Start
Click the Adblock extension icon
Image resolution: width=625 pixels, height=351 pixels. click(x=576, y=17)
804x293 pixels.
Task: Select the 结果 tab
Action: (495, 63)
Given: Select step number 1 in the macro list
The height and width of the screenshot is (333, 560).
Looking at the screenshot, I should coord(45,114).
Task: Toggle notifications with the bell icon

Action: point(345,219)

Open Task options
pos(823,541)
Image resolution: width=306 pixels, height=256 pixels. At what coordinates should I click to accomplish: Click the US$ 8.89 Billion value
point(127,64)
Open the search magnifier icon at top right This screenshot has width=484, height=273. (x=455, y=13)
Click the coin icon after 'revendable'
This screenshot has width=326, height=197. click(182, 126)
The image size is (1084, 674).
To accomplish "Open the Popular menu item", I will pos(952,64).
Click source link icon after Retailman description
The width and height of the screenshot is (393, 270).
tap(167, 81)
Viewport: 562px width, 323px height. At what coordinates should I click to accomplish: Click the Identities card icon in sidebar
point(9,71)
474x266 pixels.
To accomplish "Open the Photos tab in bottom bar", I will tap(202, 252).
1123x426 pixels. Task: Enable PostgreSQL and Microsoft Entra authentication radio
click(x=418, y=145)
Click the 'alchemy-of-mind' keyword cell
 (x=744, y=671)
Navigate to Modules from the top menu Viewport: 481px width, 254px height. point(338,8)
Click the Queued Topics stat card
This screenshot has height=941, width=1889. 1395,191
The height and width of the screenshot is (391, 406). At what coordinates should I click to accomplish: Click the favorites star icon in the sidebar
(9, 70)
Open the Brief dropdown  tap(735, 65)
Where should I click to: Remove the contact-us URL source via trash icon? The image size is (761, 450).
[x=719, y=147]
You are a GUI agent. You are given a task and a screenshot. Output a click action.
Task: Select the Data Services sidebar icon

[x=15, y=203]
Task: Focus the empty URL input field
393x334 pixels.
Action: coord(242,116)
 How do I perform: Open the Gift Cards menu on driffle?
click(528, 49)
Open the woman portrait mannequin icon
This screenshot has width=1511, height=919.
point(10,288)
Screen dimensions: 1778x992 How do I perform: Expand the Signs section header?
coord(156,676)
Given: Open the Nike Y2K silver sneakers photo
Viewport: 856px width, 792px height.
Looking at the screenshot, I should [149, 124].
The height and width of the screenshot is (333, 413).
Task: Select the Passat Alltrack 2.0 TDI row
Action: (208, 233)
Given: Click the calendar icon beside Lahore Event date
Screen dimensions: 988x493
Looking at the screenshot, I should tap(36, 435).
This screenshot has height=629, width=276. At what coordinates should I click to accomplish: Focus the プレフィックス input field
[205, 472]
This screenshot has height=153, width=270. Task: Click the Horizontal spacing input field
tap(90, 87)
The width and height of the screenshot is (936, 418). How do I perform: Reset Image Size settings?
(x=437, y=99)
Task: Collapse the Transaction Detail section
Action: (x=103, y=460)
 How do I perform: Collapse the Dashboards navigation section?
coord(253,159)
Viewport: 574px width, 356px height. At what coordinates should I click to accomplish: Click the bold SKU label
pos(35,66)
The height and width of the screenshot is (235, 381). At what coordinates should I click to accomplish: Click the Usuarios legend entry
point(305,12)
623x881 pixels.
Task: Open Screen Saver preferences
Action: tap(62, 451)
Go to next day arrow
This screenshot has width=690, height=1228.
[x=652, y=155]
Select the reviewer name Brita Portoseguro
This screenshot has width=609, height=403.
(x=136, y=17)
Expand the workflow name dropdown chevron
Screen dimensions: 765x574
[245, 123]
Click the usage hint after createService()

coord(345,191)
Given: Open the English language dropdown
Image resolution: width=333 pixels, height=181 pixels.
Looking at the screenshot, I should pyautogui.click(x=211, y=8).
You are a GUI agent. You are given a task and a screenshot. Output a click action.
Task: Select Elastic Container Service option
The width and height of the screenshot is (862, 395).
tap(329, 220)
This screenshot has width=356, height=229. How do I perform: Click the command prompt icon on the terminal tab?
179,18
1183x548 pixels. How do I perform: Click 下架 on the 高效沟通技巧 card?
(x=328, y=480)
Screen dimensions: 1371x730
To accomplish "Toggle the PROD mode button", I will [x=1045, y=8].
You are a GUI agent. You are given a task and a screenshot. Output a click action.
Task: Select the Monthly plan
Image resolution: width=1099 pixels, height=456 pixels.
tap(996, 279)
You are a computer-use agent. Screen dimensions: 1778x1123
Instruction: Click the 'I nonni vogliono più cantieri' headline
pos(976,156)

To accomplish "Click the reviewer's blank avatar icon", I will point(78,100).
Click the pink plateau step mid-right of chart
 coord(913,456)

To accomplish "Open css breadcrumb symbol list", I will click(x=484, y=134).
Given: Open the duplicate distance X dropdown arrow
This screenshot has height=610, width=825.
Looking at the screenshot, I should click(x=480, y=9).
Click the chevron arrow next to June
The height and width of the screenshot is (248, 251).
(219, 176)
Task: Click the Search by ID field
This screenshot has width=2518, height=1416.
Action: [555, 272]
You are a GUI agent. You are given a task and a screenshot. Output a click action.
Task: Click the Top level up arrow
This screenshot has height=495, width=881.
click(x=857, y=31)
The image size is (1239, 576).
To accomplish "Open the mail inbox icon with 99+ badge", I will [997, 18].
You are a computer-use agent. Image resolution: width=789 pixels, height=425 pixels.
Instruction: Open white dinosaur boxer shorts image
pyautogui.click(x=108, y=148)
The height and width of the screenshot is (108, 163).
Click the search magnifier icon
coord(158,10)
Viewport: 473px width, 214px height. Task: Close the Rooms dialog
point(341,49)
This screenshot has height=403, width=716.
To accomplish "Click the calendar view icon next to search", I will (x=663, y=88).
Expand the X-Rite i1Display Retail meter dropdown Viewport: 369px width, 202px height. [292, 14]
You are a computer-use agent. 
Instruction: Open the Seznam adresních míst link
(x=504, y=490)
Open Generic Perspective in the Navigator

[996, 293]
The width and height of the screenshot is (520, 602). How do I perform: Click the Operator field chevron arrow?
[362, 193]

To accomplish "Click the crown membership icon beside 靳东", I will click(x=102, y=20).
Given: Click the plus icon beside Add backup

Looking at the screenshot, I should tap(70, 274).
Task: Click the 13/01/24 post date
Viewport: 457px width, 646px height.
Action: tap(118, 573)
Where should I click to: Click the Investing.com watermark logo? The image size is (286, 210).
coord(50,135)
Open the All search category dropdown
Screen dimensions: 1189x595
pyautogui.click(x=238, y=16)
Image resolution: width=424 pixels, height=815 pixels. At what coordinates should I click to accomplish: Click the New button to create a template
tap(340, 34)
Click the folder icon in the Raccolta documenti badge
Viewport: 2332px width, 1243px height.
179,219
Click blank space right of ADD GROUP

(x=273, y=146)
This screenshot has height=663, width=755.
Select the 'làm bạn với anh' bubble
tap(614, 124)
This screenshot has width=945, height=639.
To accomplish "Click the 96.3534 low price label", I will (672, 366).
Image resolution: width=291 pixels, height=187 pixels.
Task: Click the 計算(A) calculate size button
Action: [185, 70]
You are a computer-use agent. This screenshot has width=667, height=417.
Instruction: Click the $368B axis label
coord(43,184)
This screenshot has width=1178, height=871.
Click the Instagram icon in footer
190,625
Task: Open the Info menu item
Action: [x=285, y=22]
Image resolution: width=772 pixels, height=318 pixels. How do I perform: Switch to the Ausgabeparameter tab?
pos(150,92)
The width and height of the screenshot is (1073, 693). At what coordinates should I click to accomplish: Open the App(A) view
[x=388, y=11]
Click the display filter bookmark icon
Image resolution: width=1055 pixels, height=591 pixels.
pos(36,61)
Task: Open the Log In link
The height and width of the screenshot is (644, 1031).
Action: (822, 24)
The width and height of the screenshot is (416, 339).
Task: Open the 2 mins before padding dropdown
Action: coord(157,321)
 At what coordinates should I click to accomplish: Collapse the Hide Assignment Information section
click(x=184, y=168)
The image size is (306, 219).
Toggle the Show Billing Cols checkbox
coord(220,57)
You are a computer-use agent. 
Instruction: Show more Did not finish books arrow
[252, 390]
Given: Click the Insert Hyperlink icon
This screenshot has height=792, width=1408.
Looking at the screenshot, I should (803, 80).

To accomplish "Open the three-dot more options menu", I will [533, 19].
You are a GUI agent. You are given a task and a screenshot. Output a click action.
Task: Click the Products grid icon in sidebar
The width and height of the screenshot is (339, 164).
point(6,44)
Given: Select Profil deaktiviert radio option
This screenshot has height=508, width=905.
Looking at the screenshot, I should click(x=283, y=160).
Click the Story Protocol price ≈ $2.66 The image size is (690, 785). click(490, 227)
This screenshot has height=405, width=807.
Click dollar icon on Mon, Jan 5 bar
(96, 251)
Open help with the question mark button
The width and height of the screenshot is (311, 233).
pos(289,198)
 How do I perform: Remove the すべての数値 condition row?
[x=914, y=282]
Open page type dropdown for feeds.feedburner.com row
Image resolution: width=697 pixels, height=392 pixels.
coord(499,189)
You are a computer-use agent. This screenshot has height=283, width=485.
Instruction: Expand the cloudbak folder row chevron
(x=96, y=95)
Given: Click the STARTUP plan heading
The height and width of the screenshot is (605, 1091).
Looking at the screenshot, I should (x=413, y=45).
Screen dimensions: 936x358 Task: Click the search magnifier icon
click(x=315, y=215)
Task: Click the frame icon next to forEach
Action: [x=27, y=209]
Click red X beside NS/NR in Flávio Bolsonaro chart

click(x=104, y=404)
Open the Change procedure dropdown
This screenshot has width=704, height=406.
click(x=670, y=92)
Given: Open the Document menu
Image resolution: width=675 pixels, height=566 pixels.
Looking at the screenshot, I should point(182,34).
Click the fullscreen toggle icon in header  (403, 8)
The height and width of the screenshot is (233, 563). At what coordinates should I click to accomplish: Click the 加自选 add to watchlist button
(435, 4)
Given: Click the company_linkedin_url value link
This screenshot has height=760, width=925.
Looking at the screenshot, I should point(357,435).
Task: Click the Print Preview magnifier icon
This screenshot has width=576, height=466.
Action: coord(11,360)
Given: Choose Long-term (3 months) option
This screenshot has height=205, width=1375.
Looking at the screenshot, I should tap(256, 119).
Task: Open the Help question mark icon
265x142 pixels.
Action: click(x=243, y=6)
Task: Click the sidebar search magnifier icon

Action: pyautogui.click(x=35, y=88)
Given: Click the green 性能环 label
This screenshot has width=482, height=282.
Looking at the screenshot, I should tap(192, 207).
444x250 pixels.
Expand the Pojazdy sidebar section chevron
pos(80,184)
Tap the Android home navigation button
End
Can you rewrite the material from the line with "How do I perform: Collapse" up to and including the line with "will [x=1045, y=8].", with "next day" replaced by "previous day" and nothing else changed?

Written solution:
 How do I perform: Collapse the Dashboards navigation section?
coord(253,159)
Viewport: 574px width, 356px height. At what coordinates should I click to accomplish: Click the bold SKU label
pos(35,66)
The height and width of the screenshot is (235, 381). At what coordinates should I click to accomplish: Click the Usuarios legend entry
point(305,12)
623x881 pixels.
Task: Open Screen Saver preferences
Action: tap(62, 451)
Go to previous day arrow
This screenshot has width=690, height=1228.
[x=652, y=155]
Select the reviewer name Brita Portoseguro
This screenshot has width=609, height=403.
(x=136, y=17)
Expand the workflow name dropdown chevron
Screen dimensions: 765x574
[245, 123]
Click the usage hint after createService()

coord(345,191)
Given: Open the English language dropdown
Image resolution: width=333 pixels, height=181 pixels.
Looking at the screenshot, I should pyautogui.click(x=211, y=8).
You are a GUI agent. You are given a task and a screenshot. Output a click action.
Task: Select Elastic Container Service option
The width and height of the screenshot is (862, 395).
tap(329, 220)
This screenshot has width=356, height=229. How do I perform: Click the command prompt icon on the terminal tab?
179,18
1183x548 pixels. How do I perform: Click 下架 on the 高效沟通技巧 card?
(x=328, y=480)
Screen dimensions: 1371x730
To accomplish "Toggle the PROD mode button", I will [x=1045, y=8].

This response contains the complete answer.